MATERIAL FOR THIS TASK
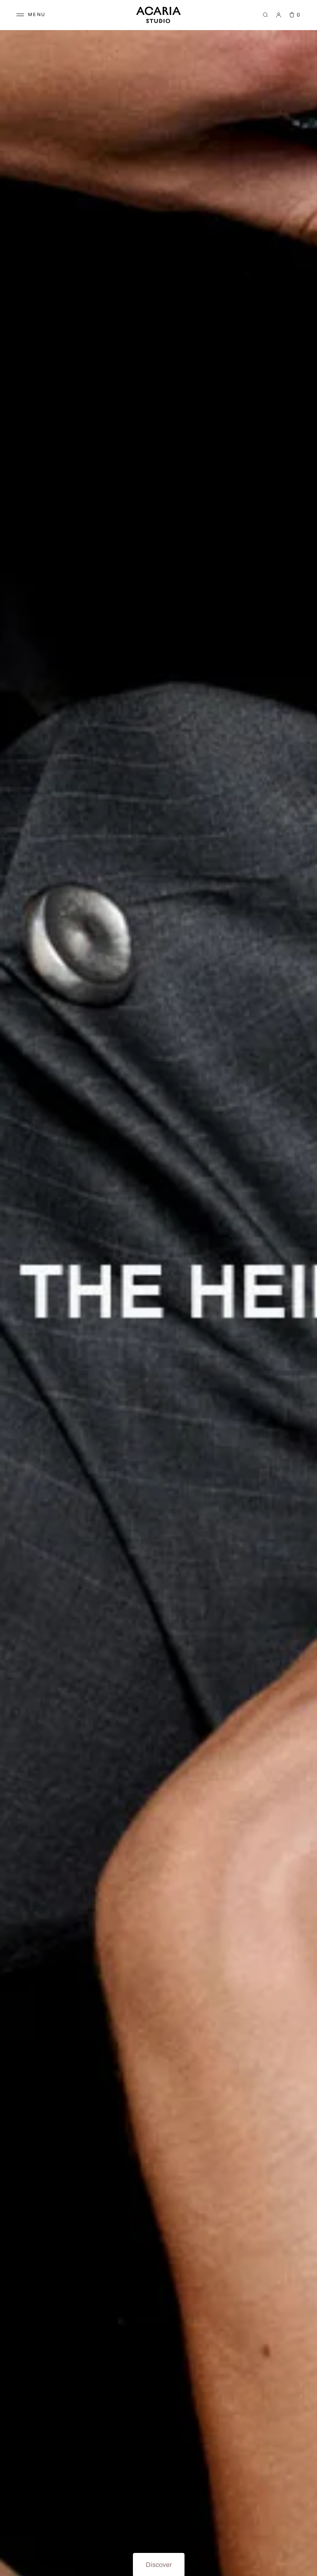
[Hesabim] (278, 14)
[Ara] (265, 14)
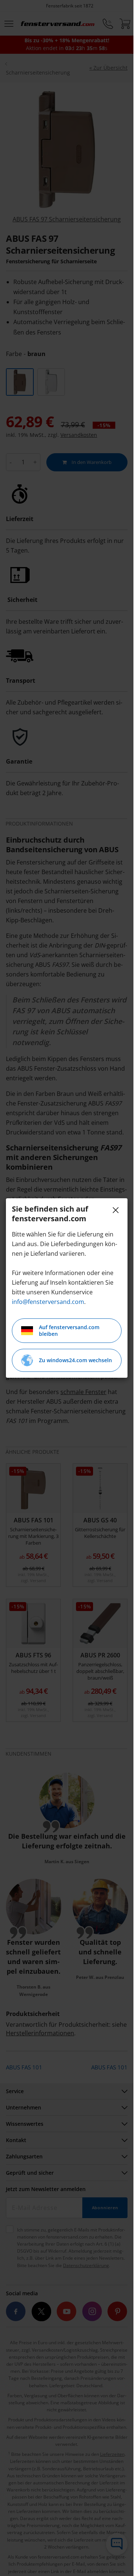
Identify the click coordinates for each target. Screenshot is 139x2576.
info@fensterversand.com (48, 1302)
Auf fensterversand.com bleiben (69, 1330)
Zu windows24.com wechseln (75, 1360)
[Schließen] (116, 1210)
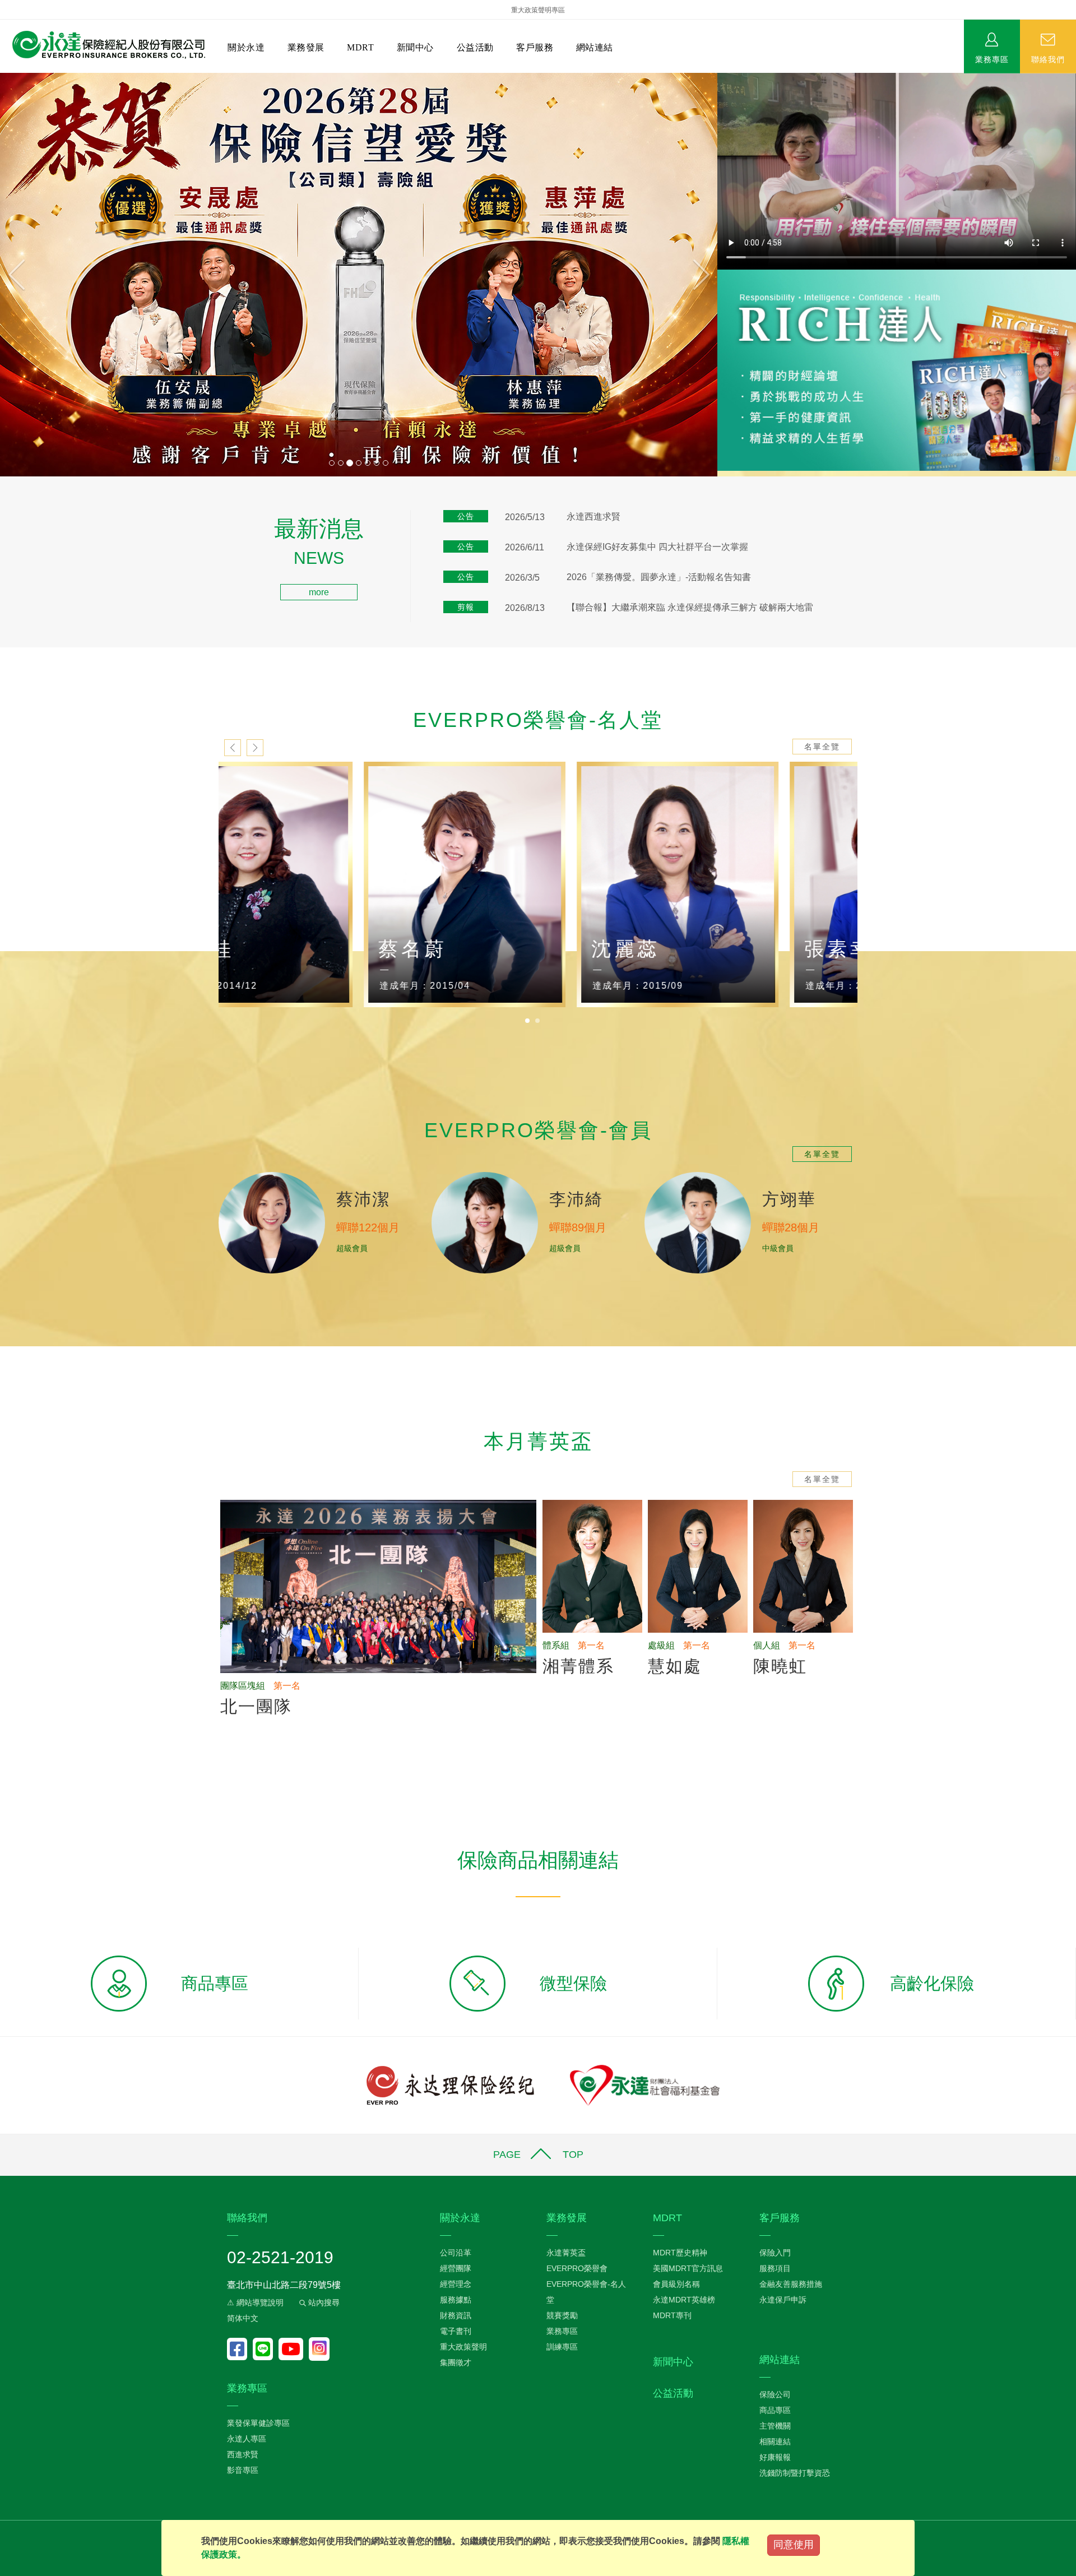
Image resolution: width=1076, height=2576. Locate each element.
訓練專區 (562, 2346)
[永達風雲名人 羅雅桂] (325, 885)
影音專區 (242, 2470)
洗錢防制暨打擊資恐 (794, 2472)
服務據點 (455, 2299)
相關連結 (775, 2441)
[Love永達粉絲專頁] (240, 2349)
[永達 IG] (319, 2349)
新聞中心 (415, 47)
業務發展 (305, 47)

TASK STATEMENT
Establish how many lines of the entries hold the word "each", giving nothing but the number.

RESPONSE TO THE TASK
2